The conventional hypothesis of why women earn less on average than men is that women leave the workplace for child care, therefore the employer does not long-term invest, e.g., on-the-job training, in female employees as much, leading to less promotion and raises.
Not all women leave the workplace for child care, so this is an imperfect information signaling game. Are the signaling mechanisms working, or is there market failure? What signaling mechanisms are happening?
Radical hypotheses: Lesbian, F2M transgender, might be groups less likely to have children. It would be surprising if these are deliberate signaling, as they seem to be identity unrelated to employment signaling.
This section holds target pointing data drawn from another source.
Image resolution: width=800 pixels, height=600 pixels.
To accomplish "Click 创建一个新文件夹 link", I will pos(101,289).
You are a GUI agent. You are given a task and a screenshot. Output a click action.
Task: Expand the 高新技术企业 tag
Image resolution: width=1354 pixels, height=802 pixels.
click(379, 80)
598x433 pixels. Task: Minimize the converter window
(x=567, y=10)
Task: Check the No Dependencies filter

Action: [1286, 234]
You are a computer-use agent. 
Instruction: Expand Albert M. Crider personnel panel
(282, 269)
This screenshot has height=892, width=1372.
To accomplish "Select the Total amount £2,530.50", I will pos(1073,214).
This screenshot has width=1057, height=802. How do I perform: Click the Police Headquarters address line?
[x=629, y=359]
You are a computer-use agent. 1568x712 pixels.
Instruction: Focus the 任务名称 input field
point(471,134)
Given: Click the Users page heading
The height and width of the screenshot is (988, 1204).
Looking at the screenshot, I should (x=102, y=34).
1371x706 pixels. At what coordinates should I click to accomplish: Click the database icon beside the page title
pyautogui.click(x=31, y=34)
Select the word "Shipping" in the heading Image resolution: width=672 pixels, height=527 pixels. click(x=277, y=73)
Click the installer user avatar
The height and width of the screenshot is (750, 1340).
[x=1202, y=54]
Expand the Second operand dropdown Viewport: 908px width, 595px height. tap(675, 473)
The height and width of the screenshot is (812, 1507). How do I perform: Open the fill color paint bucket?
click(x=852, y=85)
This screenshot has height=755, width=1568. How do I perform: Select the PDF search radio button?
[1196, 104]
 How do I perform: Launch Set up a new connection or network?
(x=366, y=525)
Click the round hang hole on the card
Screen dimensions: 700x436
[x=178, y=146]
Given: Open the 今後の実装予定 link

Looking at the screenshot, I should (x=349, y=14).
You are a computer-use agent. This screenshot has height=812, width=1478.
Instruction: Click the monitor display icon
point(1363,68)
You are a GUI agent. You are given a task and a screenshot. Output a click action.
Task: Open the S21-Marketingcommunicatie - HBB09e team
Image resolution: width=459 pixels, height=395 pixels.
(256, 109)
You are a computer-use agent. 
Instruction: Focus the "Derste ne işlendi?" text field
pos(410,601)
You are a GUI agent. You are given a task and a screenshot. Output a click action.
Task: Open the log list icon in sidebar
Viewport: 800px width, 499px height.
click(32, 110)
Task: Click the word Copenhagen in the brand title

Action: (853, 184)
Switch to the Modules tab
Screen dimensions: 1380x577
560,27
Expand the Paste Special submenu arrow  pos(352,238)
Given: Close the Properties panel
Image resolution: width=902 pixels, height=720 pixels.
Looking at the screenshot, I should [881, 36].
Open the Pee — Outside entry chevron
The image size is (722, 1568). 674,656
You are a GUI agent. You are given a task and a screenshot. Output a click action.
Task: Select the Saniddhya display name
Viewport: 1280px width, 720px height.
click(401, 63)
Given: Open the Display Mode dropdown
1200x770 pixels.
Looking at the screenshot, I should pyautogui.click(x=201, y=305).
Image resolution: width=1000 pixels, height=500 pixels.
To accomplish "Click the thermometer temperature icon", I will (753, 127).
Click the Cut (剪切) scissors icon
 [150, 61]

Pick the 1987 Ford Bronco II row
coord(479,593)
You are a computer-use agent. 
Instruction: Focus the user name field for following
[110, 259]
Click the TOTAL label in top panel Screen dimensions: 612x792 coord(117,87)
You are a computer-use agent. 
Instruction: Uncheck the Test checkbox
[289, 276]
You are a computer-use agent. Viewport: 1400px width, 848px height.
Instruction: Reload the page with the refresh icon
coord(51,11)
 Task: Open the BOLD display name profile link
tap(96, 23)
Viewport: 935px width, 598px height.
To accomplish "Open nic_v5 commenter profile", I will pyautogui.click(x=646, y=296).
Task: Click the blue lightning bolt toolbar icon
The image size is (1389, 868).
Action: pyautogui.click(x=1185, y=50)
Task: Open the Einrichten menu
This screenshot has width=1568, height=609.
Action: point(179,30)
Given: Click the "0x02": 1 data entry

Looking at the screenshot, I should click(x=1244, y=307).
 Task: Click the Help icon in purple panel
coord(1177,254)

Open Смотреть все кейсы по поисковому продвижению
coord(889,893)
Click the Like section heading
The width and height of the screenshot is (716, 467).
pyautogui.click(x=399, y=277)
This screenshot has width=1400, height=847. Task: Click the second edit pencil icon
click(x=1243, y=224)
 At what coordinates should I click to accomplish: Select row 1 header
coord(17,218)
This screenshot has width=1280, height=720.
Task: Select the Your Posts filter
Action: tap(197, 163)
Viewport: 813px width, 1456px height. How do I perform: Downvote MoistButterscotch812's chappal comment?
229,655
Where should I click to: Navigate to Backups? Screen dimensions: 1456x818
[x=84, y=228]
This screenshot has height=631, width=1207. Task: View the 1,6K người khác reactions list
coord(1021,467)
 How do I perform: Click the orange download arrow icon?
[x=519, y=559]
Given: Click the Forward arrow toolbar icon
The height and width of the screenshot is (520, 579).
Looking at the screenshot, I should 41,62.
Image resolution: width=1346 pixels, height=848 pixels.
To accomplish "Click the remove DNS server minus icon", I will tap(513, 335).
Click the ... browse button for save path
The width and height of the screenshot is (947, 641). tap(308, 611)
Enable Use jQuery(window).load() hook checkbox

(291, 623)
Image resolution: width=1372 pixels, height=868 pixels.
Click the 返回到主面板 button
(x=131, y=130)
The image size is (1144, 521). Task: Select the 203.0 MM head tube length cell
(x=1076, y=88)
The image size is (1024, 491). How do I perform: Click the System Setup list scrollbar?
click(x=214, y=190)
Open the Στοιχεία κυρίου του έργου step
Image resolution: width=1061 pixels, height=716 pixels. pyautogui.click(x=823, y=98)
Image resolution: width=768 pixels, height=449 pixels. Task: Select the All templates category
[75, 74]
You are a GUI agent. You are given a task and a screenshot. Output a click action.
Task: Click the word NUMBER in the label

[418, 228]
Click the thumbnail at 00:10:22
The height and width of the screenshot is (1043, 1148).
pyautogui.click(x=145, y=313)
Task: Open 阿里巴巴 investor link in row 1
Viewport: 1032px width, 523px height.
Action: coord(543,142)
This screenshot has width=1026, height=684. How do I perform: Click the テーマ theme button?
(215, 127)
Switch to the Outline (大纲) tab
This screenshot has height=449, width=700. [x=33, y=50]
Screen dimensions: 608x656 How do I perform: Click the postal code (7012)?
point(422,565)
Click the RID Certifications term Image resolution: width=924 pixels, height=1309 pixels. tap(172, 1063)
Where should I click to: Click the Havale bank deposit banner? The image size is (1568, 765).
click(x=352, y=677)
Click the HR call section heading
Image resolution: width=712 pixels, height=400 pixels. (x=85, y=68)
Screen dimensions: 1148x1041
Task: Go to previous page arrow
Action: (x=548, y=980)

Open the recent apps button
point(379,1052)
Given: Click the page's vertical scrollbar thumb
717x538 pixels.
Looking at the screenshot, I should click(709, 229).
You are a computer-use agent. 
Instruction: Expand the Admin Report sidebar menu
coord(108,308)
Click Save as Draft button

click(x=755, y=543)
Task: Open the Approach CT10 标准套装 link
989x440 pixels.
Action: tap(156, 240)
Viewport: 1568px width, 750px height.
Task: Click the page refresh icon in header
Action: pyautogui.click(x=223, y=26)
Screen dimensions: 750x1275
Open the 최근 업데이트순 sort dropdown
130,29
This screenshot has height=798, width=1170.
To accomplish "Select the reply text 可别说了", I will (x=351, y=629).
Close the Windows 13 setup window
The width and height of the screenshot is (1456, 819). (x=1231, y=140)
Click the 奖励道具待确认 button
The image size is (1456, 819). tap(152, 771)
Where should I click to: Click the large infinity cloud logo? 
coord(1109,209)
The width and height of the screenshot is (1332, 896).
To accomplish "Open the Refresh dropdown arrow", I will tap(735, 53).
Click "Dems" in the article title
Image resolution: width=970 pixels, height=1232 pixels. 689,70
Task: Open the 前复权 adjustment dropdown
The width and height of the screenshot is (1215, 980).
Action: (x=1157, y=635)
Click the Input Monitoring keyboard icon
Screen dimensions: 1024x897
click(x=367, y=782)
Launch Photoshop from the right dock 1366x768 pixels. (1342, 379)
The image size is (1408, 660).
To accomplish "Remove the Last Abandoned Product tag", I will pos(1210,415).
Also: A credible attitude of "I hate children" is pretty obvious as a signaling mechanism.
A hysterectomy or other irreversible procedure would be a very radical signaling mechanism, though unclear its cost outweighs the income benefits. Are elective surgeries like this happening? (Incidentally, if an employer wants to decrease the incidence of women leaving for child care so maximize their return on investment in the employee, they should definitely offer health insurance that covers abortions and birth control. I'm surprised that prior to Obamacare, there weren't employers offering insurance that only covers abortions and birth control.)
Less radical (famous) hypothesis: education and training paid for by the employee.
We suspect the wage gap cannot be reduced to zero through signaling: signaling cannot be perfect, unless there is some risk other risk of leaving that men are more likely to have then women. Maybe life expectancy?
A more sophisticated model does not assume that the decision to leave the workplace is deterministic: A women will compute expected future earnings and compare it with the utility of leaving the workplace for child care. This can lead to a feedback effect: an employer promises low pay, the woman chooses to leave based on that (and prior to that, chooses not to invest in education), leading to the expectation among employers that women will leave, so employers give low pay. Is this feedback effect causing market failure?
We suspect not: for any particular female employee, an employer can study the signals about the employee's relative utilities of money versus leaving for child care, and decide or decide not to pay an amount sufficient to keep the employee. This is the same process as everyone else (i.e., men) in the labor market. Once again, we need signaling to be accurate and precise.